Item coordinate data

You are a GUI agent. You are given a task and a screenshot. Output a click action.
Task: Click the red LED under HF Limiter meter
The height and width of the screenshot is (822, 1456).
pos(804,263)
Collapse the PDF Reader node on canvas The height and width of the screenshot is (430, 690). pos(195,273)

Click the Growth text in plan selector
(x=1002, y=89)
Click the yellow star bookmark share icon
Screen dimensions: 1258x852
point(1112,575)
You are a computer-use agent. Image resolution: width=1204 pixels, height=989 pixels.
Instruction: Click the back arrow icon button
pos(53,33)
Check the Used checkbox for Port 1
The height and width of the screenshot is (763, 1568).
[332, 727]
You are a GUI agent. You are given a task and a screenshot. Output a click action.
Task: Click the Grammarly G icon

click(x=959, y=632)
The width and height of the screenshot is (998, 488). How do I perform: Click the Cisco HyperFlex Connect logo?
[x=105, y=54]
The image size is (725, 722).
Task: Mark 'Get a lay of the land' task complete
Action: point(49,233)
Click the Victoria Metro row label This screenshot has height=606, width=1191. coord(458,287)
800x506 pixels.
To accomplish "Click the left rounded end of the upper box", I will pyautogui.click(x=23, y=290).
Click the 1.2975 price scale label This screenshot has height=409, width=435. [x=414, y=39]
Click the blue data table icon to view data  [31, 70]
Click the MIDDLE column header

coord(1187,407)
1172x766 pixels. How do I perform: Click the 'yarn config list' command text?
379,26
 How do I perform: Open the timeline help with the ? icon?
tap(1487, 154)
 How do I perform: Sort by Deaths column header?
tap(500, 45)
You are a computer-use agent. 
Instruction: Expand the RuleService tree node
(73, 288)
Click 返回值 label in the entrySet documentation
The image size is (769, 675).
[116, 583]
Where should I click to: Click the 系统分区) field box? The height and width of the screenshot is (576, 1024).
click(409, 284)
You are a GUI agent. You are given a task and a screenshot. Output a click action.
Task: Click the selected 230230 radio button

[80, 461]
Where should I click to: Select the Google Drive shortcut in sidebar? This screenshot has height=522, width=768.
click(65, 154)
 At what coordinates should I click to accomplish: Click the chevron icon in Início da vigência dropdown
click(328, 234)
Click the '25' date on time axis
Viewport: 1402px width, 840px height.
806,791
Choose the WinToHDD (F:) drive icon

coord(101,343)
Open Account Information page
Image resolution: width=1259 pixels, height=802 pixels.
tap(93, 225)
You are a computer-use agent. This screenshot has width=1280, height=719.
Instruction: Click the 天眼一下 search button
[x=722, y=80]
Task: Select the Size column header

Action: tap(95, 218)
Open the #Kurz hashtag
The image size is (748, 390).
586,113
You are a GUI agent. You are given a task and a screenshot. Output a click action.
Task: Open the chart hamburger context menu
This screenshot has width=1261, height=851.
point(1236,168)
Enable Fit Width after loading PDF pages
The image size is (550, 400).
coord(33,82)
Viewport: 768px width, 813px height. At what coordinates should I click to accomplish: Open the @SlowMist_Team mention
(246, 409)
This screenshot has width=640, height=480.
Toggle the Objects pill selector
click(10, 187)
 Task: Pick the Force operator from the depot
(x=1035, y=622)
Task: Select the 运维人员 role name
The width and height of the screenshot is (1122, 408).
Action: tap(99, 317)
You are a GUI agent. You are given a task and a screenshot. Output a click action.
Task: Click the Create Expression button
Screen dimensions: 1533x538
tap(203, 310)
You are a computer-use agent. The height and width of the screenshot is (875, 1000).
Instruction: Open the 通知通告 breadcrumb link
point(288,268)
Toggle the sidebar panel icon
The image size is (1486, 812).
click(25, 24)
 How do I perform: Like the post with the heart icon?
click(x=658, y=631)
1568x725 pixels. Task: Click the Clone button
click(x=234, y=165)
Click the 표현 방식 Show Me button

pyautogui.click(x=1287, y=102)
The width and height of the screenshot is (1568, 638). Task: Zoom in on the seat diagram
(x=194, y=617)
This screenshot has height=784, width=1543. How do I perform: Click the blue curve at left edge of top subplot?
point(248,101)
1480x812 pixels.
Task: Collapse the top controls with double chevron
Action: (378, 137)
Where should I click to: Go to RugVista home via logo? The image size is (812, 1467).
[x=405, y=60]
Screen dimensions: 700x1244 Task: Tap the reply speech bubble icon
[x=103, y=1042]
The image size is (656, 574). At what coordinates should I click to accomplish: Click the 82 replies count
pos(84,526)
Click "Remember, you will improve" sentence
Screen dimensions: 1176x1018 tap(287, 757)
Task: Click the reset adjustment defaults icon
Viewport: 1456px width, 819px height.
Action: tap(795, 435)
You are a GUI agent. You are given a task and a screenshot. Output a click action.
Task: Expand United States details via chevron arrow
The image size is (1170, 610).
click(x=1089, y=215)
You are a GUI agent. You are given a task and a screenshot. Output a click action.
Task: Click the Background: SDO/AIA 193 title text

▸ Task details: Reproduce every one of the rows above verbatim.

▸ Reply:
You are a GUI agent. You are given a task and a screenshot. Output a click action.
Task: Click the red LED under HF Limiter meter
The height and width of the screenshot is (822, 1456).
pos(804,263)
Collapse the PDF Reader node on canvas The height and width of the screenshot is (430, 690). pos(195,273)

Click the Growth text in plan selector
(x=1002, y=89)
Click the yellow star bookmark share icon
Screen dimensions: 1258x852
point(1112,575)
You are a computer-use agent. Image resolution: width=1204 pixels, height=989 pixels.
Instruction: Click the back arrow icon button
pos(53,33)
Check the Used checkbox for Port 1
The height and width of the screenshot is (763, 1568).
[332, 727]
You are a GUI agent. You are given a task and a screenshot. Output a click action.
Task: Click the Grammarly G icon

click(x=959, y=632)
The width and height of the screenshot is (998, 488). How do I perform: Click the Cisco HyperFlex Connect logo?
[x=105, y=54]
The image size is (725, 722).
Task: Mark 'Get a lay of the land' task complete
Action: point(49,233)
Click the Victoria Metro row label This screenshot has height=606, width=1191. coord(458,287)
800x506 pixels.
To accomplish "Click the left rounded end of the upper box", I will pyautogui.click(x=23, y=290).
Click the 1.2975 price scale label This screenshot has height=409, width=435. [x=414, y=39]
Click the blue data table icon to view data  [31, 70]
Click the MIDDLE column header

coord(1187,407)
1172x766 pixels. How do I perform: Click the 'yarn config list' command text?
379,26
 How do I perform: Open the timeline help with the ? icon?
tap(1487, 154)
 How do I perform: Sort by Deaths column header?
tap(500, 45)
You are a computer-use agent. 
Instruction: Expand the RuleService tree node
(73, 288)
Click 返回值 label in the entrySet documentation
The image size is (769, 675).
[116, 583]
Where should I click to: Click the 系统分区) field box? The height and width of the screenshot is (576, 1024).
click(409, 284)
You are a GUI agent. You are given a task and a screenshot. Output a click action.
Task: Click the selected 230230 radio button

[80, 461]
Where should I click to: Select the Google Drive shortcut in sidebar? This screenshot has height=522, width=768.
click(65, 154)
 At what coordinates should I click to accomplish: Click the chevron icon in Início da vigência dropdown
click(328, 234)
Click the '25' date on time axis
Viewport: 1402px width, 840px height.
806,791
Choose the WinToHDD (F:) drive icon

coord(101,343)
Open Account Information page
Image resolution: width=1259 pixels, height=802 pixels.
tap(93, 225)
You are a computer-use agent. This screenshot has width=1280, height=719.
Instruction: Click the 天眼一下 search button
[x=722, y=80]
Task: Select the Size column header

Action: tap(95, 218)
Open the #Kurz hashtag
The image size is (748, 390).
586,113
You are a GUI agent. You are given a task and a screenshot. Output a click action.
Task: Open the chart hamburger context menu
This screenshot has width=1261, height=851.
point(1236,168)
Enable Fit Width after loading PDF pages
The image size is (550, 400).
coord(33,82)
Viewport: 768px width, 813px height. At what coordinates should I click to accomplish: Open the @SlowMist_Team mention
(246, 409)
This screenshot has width=640, height=480.
Toggle the Objects pill selector
click(10, 187)
 Task: Pick the Force operator from the depot
(x=1035, y=622)
Task: Select the 运维人员 role name
The width and height of the screenshot is (1122, 408).
Action: tap(99, 317)
You are a GUI agent. You are given a task and a screenshot. Output a click action.
Task: Click the Create Expression button
Screen dimensions: 1533x538
tap(203, 310)
You are a computer-use agent. The height and width of the screenshot is (875, 1000).
Instruction: Open the 通知通告 breadcrumb link
point(288,268)
Toggle the sidebar panel icon
The image size is (1486, 812).
click(25, 24)
 How do I perform: Like the post with the heart icon?
click(x=658, y=631)
1568x725 pixels. Task: Click the Clone button
click(x=234, y=165)
Click the 표현 방식 Show Me button

pyautogui.click(x=1287, y=102)
The width and height of the screenshot is (1568, 638). Task: Zoom in on the seat diagram
(x=194, y=617)
This screenshot has height=784, width=1543. How do I perform: Click the blue curve at left edge of top subplot?
point(248,101)
1480x812 pixels.
Task: Collapse the top controls with double chevron
Action: (378, 137)
Where should I click to: Go to RugVista home via logo? The image size is (812, 1467).
[x=405, y=60]
Screen dimensions: 700x1244 Task: Tap the reply speech bubble icon
[x=103, y=1042]
The image size is (656, 574). At what coordinates should I click to accomplish: Click the 82 replies count
pos(84,526)
Click "Remember, you will improve" sentence
Screen dimensions: 1176x1018 tap(287, 757)
Task: Click the reset adjustment defaults icon
Viewport: 1456px width, 819px height.
Action: tap(795, 435)
You are a GUI agent. You are given a task and a screenshot. Output a click action.
Task: Expand United States details via chevron arrow
The image size is (1170, 610).
click(x=1089, y=215)
You are a GUI agent. You are given a task and a screenshot. Output a click action.
Task: Click the Background: SDO/AIA 193 title text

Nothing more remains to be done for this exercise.